Having once been a place of salvation for the Israelites in a time of famine, Egypt had since become a place of oppression.
The new Pharoah was anxious to subjugate this growing number of incomers. Seeing in the Israelites a ready and expendable workforce, the Pharoah set them to work as slaves in building sites and fields, driven by relentless taskmasters.
Throughout seemingly endless days, the Israelites laboured under the hot sun. Driven, unfree, fearful and exhausted.
For us, the sources of our own Egypt may be internal rather than external. It could be our attitudes, our ways of seeing ourselves, or our anxieties that confine us.
- Where are you unfree?
- What drives you incessantly?
- What fears narrow down your existence?
- Who or what are your taskmasters?
Then the Lord God said.
‘I have observed the misery of my people who are in Egypt;
I have heard their cry on account of their taskmasters.
Indeed, I know their sufferings,
and I have come down to deliver them from the Egyptians,
and to bring them up out of that land to a good and broad land,
a land flowing with milk and honey’. [Exodus 3.7-8]

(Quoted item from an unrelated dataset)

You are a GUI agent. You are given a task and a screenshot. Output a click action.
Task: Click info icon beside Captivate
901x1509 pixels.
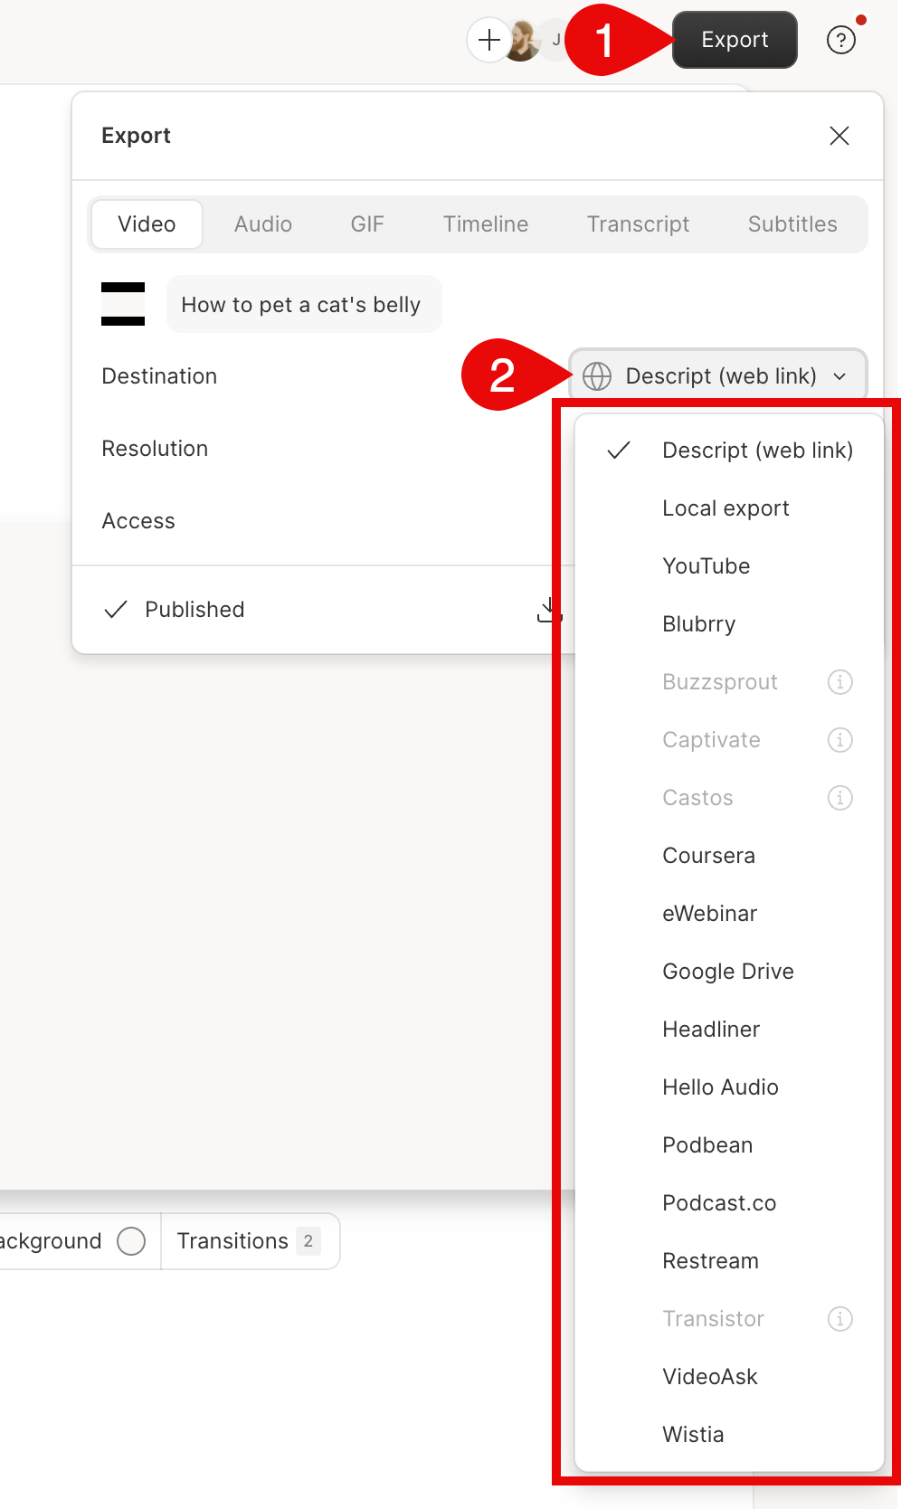pyautogui.click(x=839, y=740)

Take in these words about the stance of God to our unfreedom…
- seeing our misery
- hearing our cry
- knowing our suffering
- coming down to deliver us from oppressors
- bringing us out to a good and broad land.
We don’t wholly understand the roots of our unfreedom, let alone how to find this good and broad land of our liberty. Yet God sees, hears and knows our struggles and desires to lead us to where we can flourish.
As Lent begins, open your heart and mind to God’s invitation to you – God’s hope for you. How might this journey with God begin?